──────── Text block ────────
Advances in the clinicopathological and molecular classification of cutaneous mesenchymal neoplasms.

In recent years, there have been several important refinements in the classification of cutaneous mesenchymal neoplasms, including the description of new tumour types, along with the identification of novel and recurrent molecular genetic findings. In addition to providing new insights into tumour biology, many of these advances have had significant clinical consequences with regard to diagnostics, management, and prognostication. Newly described entities include pseudomyogenic haemangioendothelioma, haemosiderotic fibrolipomatous tumour, and fibroblastic connective tissue naevus, which are reviewed in the context of the principal differential diagnoses and significant clinical implications. Genetic characterization of several soft tissue tumour types that occur in the skin has resulted in the identification of diagnostically useful markers: ALK gene rearrangement with corresponding ALK protein expression by immunohistochemistry in epithelioid fibrous histiocytoma; the WWTR1-CAMTA1 fusion gene with CAMTA1 protein expression in epithelioid haemangioendothelioma; MYC amplification and overexpression in radiation-associated angiosarcoma; and EWSR1 gene rearrangement in cutaneous myoepithelial tumours. Finally, the classification of intradermal smooth muscle tumours and unclassified/pleomorphic dermal sarcoma has been refined, resulting in both improved classification and improved prognostication. Many of the tumour types listed above are encountered not only by specialist dermatopathologists, but also by practising general surgical pathologists, and this review should therefore provide a widely applicable update on the histological and molecular classification of cutaneous mesenchymal neoplasms, along with the appropriate use of ancillary diagnostic tests, in particular immunohistochemistry, in the evaluation of such lesions and their histological mimics.
──────── Dataset records ────────
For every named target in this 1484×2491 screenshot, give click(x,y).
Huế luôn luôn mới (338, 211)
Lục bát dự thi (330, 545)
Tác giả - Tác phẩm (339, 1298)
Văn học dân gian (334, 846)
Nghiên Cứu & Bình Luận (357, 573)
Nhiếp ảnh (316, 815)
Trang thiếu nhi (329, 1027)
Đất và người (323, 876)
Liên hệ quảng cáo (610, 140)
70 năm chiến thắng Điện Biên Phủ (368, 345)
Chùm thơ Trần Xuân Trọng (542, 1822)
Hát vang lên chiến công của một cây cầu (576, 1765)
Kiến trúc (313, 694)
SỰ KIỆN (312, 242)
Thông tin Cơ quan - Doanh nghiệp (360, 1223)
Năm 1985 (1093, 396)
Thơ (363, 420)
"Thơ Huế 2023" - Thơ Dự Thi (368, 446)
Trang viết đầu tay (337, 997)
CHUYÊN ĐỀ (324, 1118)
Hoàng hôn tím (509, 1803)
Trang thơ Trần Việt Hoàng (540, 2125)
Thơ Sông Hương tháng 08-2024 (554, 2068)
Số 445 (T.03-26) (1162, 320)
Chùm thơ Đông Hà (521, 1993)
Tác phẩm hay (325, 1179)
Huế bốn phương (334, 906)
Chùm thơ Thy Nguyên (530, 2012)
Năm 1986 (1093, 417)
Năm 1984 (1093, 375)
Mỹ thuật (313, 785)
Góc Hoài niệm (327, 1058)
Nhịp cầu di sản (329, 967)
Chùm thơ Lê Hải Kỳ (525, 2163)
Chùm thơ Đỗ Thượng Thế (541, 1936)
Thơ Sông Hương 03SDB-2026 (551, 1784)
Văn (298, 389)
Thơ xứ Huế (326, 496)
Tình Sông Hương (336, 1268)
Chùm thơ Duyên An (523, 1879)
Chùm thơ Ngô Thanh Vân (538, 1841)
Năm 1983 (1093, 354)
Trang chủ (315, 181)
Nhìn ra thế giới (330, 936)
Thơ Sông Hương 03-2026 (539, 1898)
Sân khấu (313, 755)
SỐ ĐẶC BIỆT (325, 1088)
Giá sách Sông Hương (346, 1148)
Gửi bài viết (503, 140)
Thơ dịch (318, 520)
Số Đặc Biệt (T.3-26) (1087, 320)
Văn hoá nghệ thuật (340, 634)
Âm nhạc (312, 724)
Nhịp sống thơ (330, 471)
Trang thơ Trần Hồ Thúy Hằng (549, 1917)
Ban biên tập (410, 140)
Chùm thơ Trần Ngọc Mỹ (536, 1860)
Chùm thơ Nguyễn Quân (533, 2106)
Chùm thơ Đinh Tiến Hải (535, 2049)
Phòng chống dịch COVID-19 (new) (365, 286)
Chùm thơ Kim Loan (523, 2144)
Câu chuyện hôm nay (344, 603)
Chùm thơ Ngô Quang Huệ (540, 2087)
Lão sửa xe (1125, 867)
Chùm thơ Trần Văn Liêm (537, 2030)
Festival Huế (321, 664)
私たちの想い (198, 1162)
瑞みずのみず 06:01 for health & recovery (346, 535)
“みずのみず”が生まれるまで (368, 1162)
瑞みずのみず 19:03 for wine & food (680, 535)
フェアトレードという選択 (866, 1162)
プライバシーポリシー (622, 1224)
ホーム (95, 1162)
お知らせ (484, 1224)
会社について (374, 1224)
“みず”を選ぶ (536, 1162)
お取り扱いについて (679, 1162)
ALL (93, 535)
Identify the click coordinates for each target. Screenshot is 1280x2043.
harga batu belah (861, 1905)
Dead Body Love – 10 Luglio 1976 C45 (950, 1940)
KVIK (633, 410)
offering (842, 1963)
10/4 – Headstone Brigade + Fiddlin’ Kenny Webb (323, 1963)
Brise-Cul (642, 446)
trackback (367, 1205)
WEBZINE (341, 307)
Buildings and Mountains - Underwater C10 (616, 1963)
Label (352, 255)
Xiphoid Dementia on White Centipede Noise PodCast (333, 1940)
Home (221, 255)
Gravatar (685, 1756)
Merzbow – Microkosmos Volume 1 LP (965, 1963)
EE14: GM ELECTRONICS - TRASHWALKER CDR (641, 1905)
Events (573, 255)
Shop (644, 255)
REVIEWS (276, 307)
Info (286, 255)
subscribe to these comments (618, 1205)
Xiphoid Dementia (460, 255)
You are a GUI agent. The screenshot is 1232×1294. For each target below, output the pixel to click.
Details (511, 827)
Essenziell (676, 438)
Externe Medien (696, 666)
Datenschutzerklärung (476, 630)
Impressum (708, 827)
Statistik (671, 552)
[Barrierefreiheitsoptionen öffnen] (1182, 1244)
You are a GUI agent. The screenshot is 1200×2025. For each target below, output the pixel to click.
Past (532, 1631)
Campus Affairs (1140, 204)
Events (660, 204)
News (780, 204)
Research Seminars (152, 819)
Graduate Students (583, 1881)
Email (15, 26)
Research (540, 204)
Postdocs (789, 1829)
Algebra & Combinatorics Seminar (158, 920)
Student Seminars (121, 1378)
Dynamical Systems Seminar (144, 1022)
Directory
────────
From the review of cutaneous mesenchymal neoplasms above, list every newly described entity it names.

- pseudomyogenic haemangioendothelioma
- haemosiderotic fibrolipomatous tumour
- fibroblastic connective tissue naevus